A report by a Greek media outlet, Newsbomb, in its attempt to show the camp was hosting refugees, brought to the attention the symbols of the PKK terror group, photos of its leader Abdullah Ocalan and other members such as Viyan Soran and Sakine Cansiz framed to the wall, raising doubts and establishing the PKK connection.

Türkiye’s Defence Minister Hulusi Akar spoke about the presence of the PKK and FETO — Fetullah Terrorist Organisation — in the Lavrion refugee camp earlier in June this year. “While Ankara is in an intense battle with terrorism, it goes against the nature of the NATO alliance that Greece provides a place for the PKK and FETO,” he said.

Last month, an official with the Turkish foreign ministry reacted strongly against Greece, calling it to have built its entire structure of governance on anti-Türkiye rhetoric.

In response to a question regarding the Lavrion camp, the official said, “Athens is a safe haven for the terrorists of PKK, FETO and DHKP-C.”

The PKK has a history of 35-plus years of carrying out terrorist activities against Türkiye. The group, declared a terrorist organisation by the US and the EU alongside Türkiye has so far been responsible for the death of more than 40,000 people including women and children.

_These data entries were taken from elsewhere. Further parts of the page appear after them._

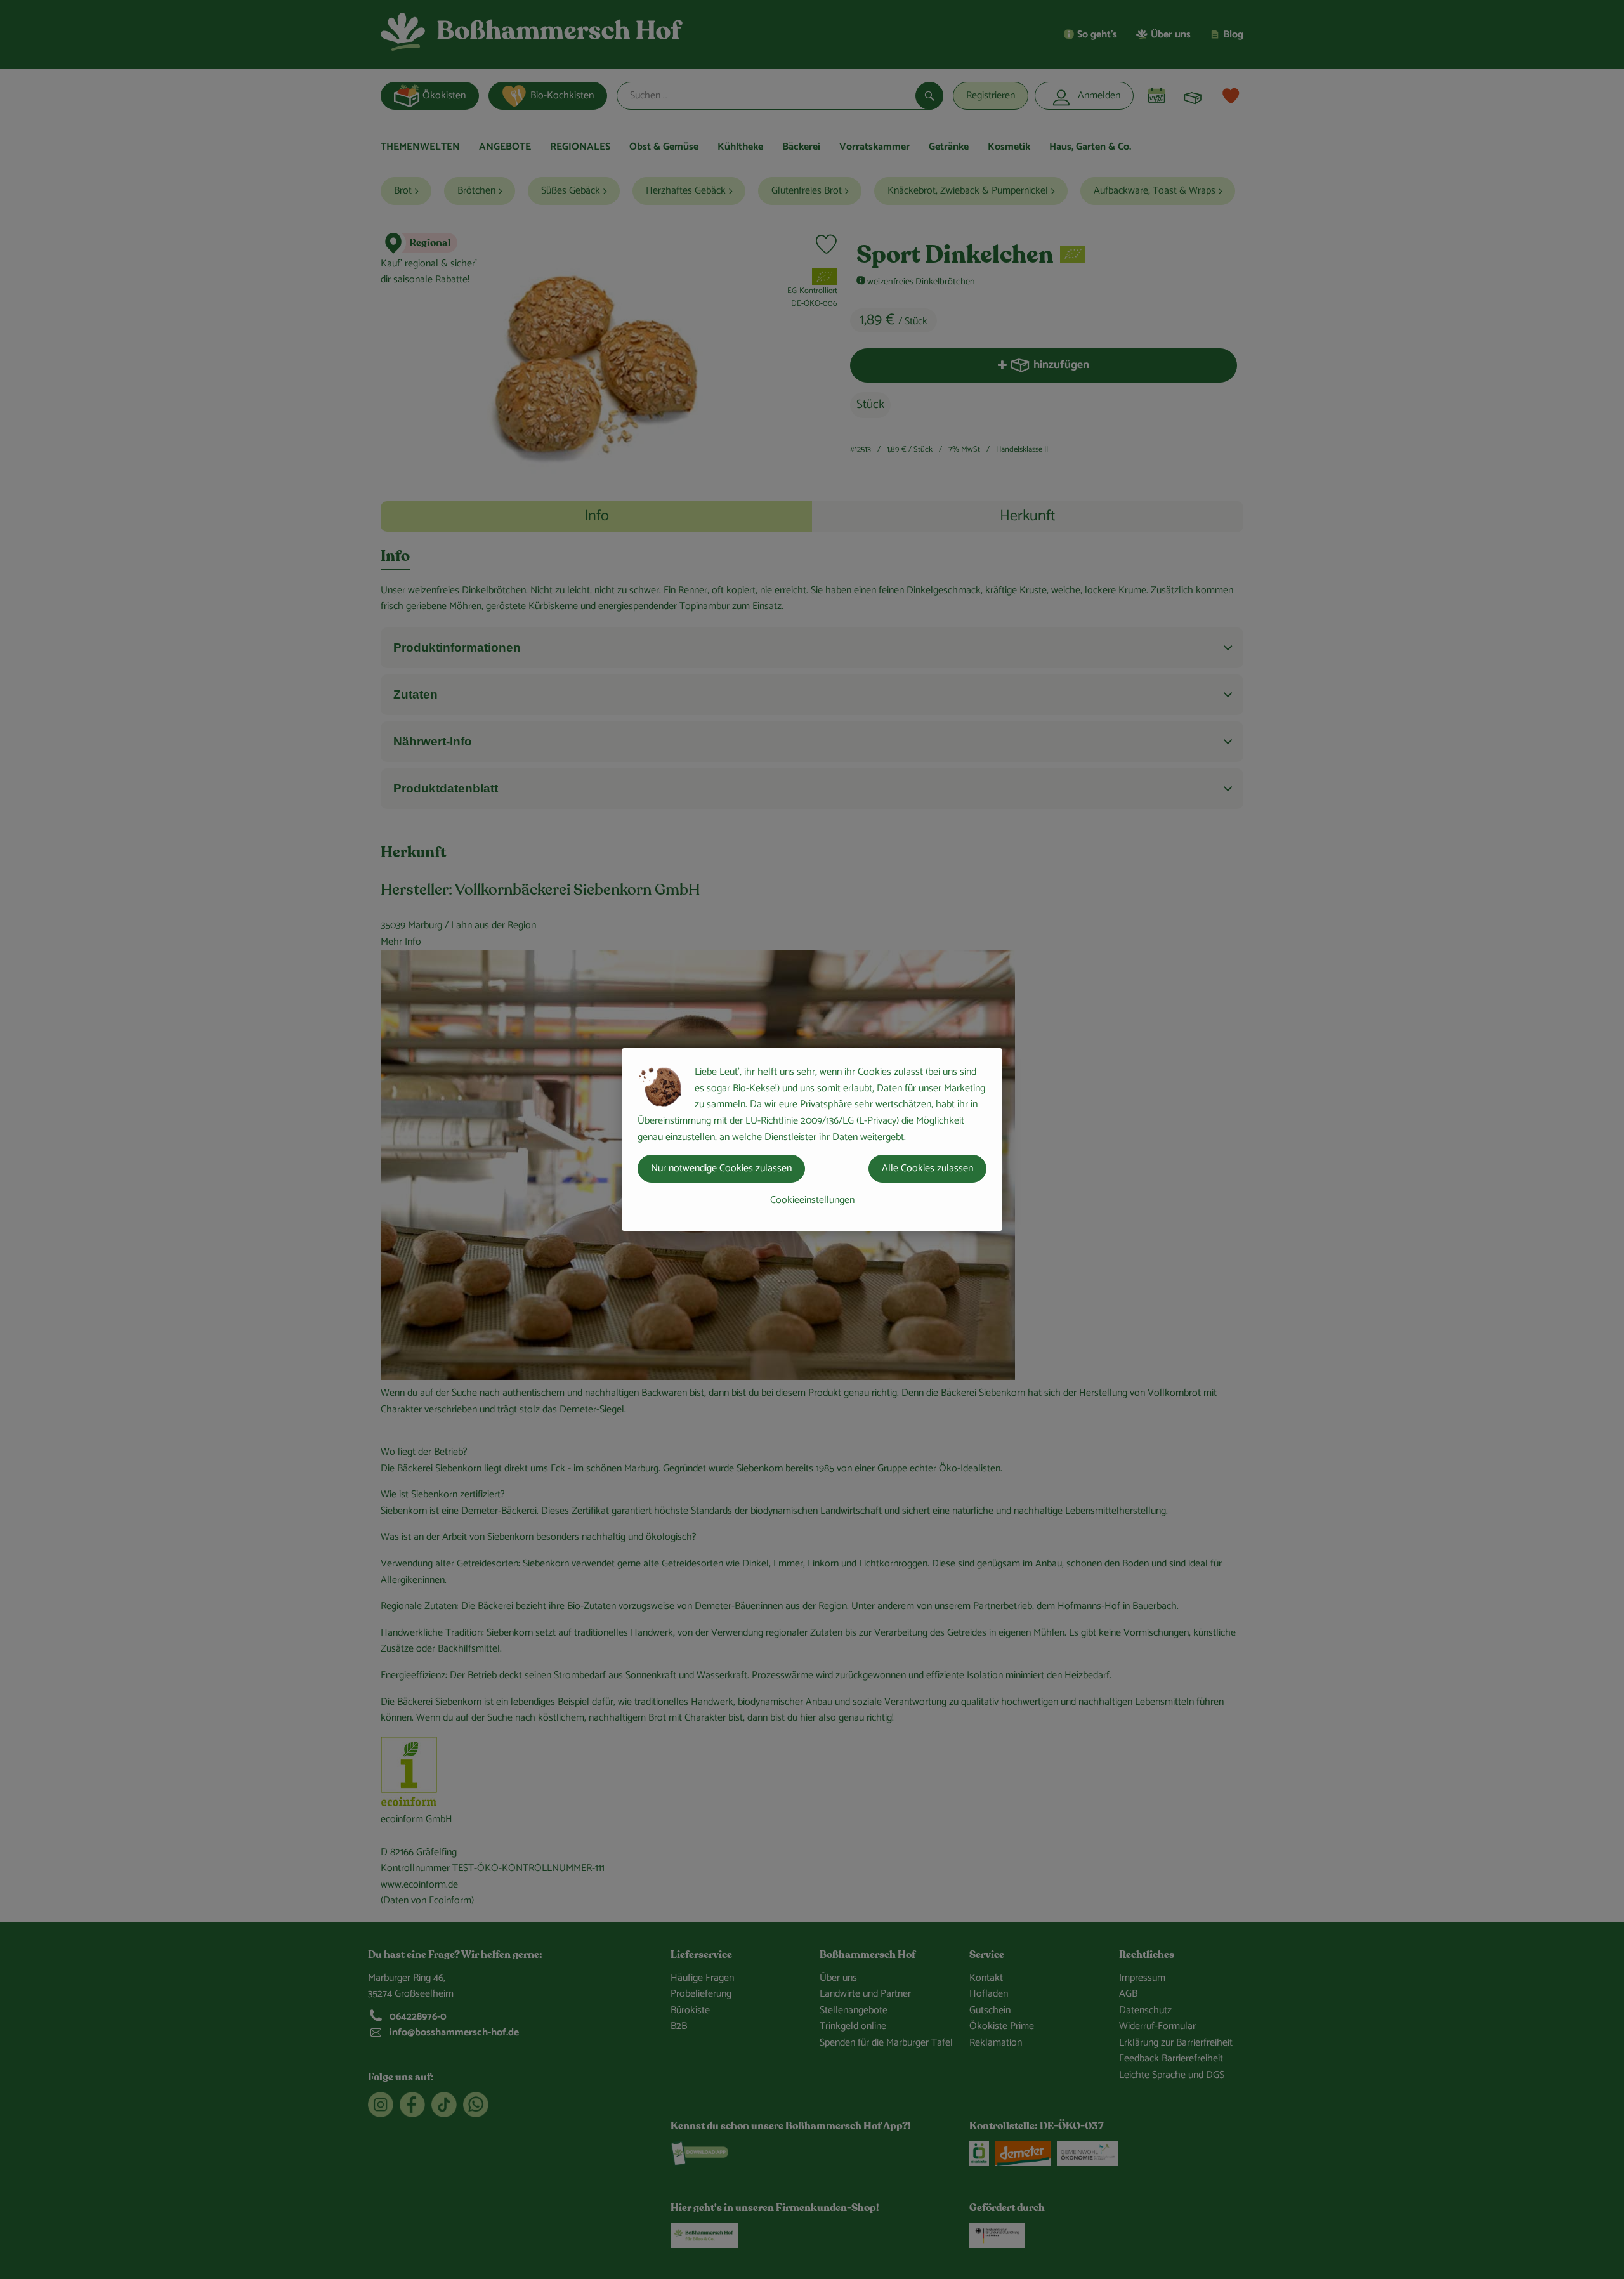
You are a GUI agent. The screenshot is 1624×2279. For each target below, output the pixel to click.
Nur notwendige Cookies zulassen (721, 1168)
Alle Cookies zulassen (927, 1168)
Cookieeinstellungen (812, 1200)
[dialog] (812, 1139)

DHKP-C participated in a number of terror attacks in Türkiye, including a suicide bombing at the US embassy in Ankara in February 2013. The group was also behind the killing of prosecutor Mehmet Selim Kiraz at a courthouse in Istanbul in March 2015. 

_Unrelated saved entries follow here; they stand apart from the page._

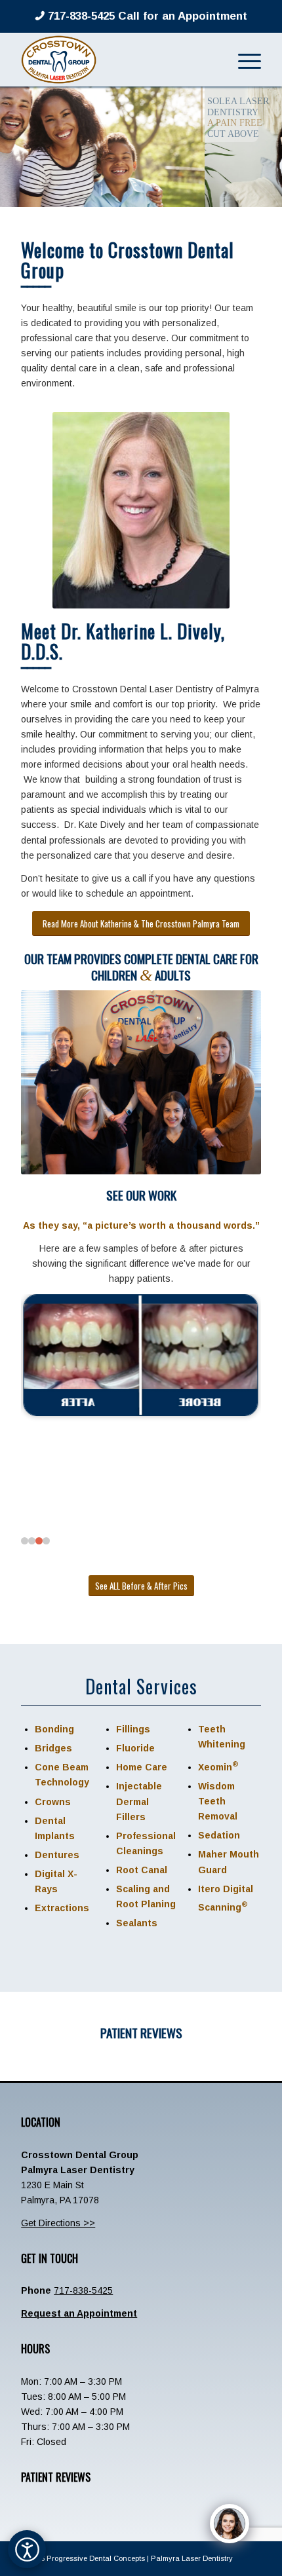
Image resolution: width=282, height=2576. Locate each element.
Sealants (136, 1923)
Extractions (62, 1908)
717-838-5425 (83, 2290)
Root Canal (141, 1870)
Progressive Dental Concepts (96, 2558)
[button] (24, 1540)
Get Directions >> (58, 2223)
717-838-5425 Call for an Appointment (146, 16)
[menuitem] (243, 59)
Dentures (57, 1855)
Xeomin (218, 1767)
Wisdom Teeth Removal (217, 1801)
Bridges (53, 1748)
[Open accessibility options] (27, 2549)
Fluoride (135, 1748)
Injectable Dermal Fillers (139, 1801)
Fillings (133, 1729)
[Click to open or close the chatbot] (229, 2523)
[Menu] (243, 59)
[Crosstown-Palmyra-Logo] (116, 59)
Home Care (141, 1767)
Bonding (54, 1729)
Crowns (53, 1802)
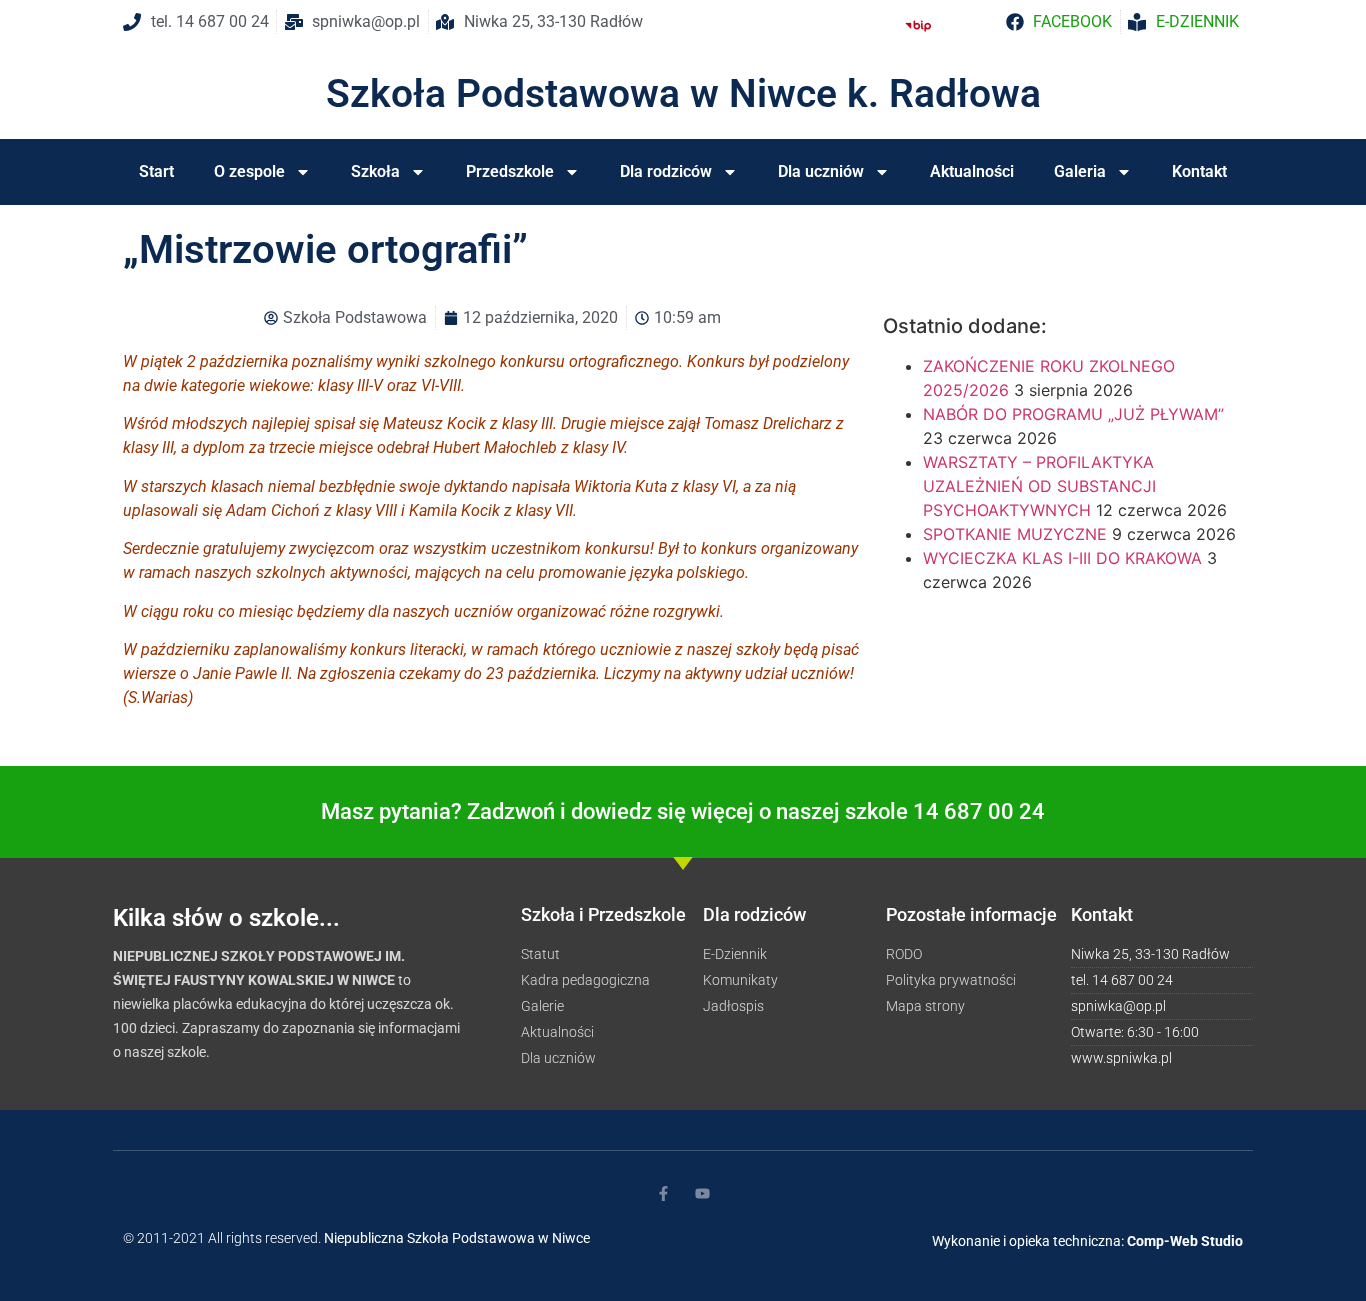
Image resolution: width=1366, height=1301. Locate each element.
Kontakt (1199, 171)
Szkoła (375, 171)
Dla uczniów (821, 171)
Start (156, 171)
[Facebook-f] (663, 1193)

The Europol, too, is aware of the group’s activities. 

In a report published in July, titled European Union Terrorism Situation and Trend Report 2022, it notes that the PKK and its affiliates continued its propaganda, protest, recruitment and fundraising activities throughout Europe despite Covid-19, and that PKK members were involved in “organised crime such money laundering, racketeering, extortion and drug trafficking”.

Abdullah Agar, a Turkish security analyst, brings to attention that the Lavrion camp has been in operation since the 1980s.

“It is a place where not only the PKK, but other illegal armed extreme-left terror organisations, such as DHKP-C or MLKP, nest and operate in tandem with Greek intelligence services,” he says.

Agar, who is also a retired army veteran, says this camp comes to the forefront of the news cycle every once in a while and then loses popularity soon. 

“But somehow it makes the headlines with the people who have fallen into the web of the organisation, who are under the protection of the organisation, hiding and nesting there, and receiving ideological education or terror techniques and tactics about the PKK,” he tells TRT World.

Agar stresses that Lavrion is just one of the camps that the Western intelligence organisations have laid their hands on. So, could there be other camps within Greece? 

“The answer is, definitely yes,” he says.

“This is not just about that place, this camp is a known location. Then there are the unknown locations. I mean at the very end it is very telling that a terrorist who received bomb training there was captured."

“This is very dangerous. Greece has been playing a very dangerous game against Türkiye. They have adopted a very hostile attitude.”

Agar calls the coordination between Greece and terror organisation “a great destructive truth”, saying, “Türkiye will eventually have to do something about it.”